Et voilà pourquoi les textes de Marcuse nous amènent directement à Freud avec lequel il n’a cessé de dialoguer à travers les espaces-temps… La réponse face à l’adversité en passe, pour les deux hommes, par les sentiments, les liens humains et les unions. Elle en passe également par le déploiement adéquat de la pulsion sexuelle et de l’Eros venant contrebalancer (de par leur créativité et effets homéostatiques) les déviances d’une pulsion d’agression mal canalisée. Notons à ce propos que le rôle des sexologues et de la sexologie dans une société en plein chaos, n’en demeure que plus essentiel… Mais ce n’est pas tout. Pour répondre aux questions soulevées par Einstein, Freud s’en réfère à la nécessité d’une présence politique et intellectuelle forte, capable d’élever les âmes autant que le sentiment d’être au monde, par le biais d’une responsabilisation individuelle, une éducation collective ainsi qu’une culture à grande échelle propice au pacifisme entre les peuples et les hommes :
Il y aurait lieu d’observer, dans cet ordre d’idées, que l’on devrait s’employer, mieux qu’on ne l’a fait jusqu’ici, à former une catégorie supérieure de penseurs indépendants, d’hommes inaccessibles à l’intimidation et adonnés à la recherche du vrai, qui assumeraient la direction des masses dépourvues d’initiative.
Et de conclure :
Tout ce qui travaille au développement de la culture travaille aussi contre la guerre.

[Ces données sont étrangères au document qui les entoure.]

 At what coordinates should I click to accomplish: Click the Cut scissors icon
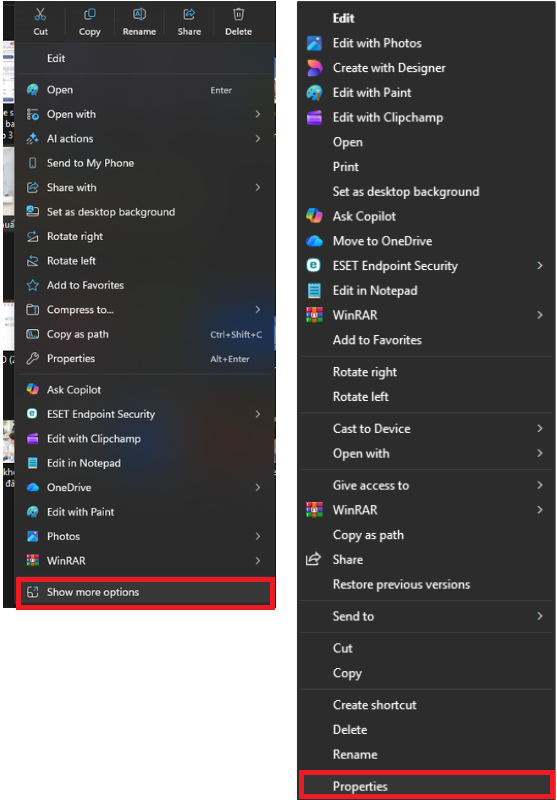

Aussi, dans le contexte actuel d’attentats, de guerres et de pandémie qui est le nôtre, relire la correspondance entre Freud et Einstein quant aux moyens prompts à enrayer les guerres, revient à (re)découvrir les fondements psychiques de la nature humaine. Cela revient à (re)prendre conscience aussi de la nécessité de canaliser les pulsions destructrices que chacun porte en soi au profit de pulsions de vie et d’instinct de conservation à l’origine de toute société démocratique. Cependant, comme nous l’a démontré Marcuse après Freud et Marx, une civilisation éclairée peut créer ses propres malaises, barbaries et systèmes de répressions… Nous rallions alors la conclusion du philosophe allemand : seul l’Eros dans la civilisation permettra de réconcilier et transcender pulsion de mort et pulsion de vie. L’orgasme en tant que décharge psycho-corporelle – mais aussi en tant que satisfaction partagée et revendiquée par la civilisation tout entière – peut compter comme une forme emblématique de résolutions de conflits intrapsychiques permettant de déjouer les névroses collectives. Cette piste n’est pas une boutade, elle repose sur des faits biologiques, analytiques, sociologiques et politiques fort sérieux. Si sérieux même, que l’abolition des plaisirs et de toutes formes de jouissances dans les minorités et les peuples opprimés est l’une des premières mesures indéniablement mise en place par les totalitarismes de tous bords. Encore une fois, Orwell ne s’y était pas trompé…
L’instinct sexuel sera extirpé […]
Nous abolirons l’orgasme. Nos neurologistes y travaillent actuellement.[2]
Étudier, analyser, théoriser « les fonctions de l’orgasme » convoque différents champs d’application qui font de l’orgasme une problématique universelle et « totale » qui trouve son application dans les différentes approches du soma et de la psyché humaine autant que dans les interactions sociétales. S’intéresser à l’orgasme, c’est plonger indéniablement dans l’histoire des Hommes et des civilisations ; dans l’économie psychique et financière aussi (le sexe fait vendre, qu’il soit sur l’oreiller, numérique ou mécanisé) dans les intentions politiques des nations également. Voilà pourquoi, aujourd’hui encore, l’orgasme est un sujet brûlant et résolument révolutionnaire.
[1] S. Freud, Formulations sur les deux principes du cours des événements psychiques, PUF, 1984
[2]G. Orwell, 1984, Gallimard, 1950.